◆ What to do ◆
Rewrite the items from the line with "The width and height of the screenshot is (1856, 718)." through the end of the items, replacing "screenshot" with "capture" and leaving everything else unchanged.

◆ Data to process ◆

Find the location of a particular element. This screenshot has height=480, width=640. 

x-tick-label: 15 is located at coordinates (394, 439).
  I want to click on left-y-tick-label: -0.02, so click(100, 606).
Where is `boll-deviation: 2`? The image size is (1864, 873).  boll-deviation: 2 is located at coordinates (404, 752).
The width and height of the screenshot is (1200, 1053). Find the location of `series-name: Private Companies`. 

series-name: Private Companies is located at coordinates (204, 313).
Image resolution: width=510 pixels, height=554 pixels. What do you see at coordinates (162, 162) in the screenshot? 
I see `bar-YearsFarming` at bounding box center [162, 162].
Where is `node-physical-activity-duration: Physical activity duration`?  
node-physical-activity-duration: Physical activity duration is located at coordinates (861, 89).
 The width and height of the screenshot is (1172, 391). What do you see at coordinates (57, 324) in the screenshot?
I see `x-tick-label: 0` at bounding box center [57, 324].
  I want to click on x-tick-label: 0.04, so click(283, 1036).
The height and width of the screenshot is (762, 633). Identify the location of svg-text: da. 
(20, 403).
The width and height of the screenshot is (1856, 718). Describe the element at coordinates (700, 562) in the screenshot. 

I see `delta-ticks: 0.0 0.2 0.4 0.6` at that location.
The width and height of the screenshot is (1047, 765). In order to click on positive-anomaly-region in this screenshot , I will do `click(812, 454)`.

◆ Answer box ◆
The width and height of the capture is (1856, 718). Describe the element at coordinates (700, 562) in the capture. 

I see `delta-ticks: 0.0 0.2 0.4 0.6` at that location.
The width and height of the capture is (1047, 765). In order to click on positive-anomaly-region in this capture , I will do `click(812, 454)`.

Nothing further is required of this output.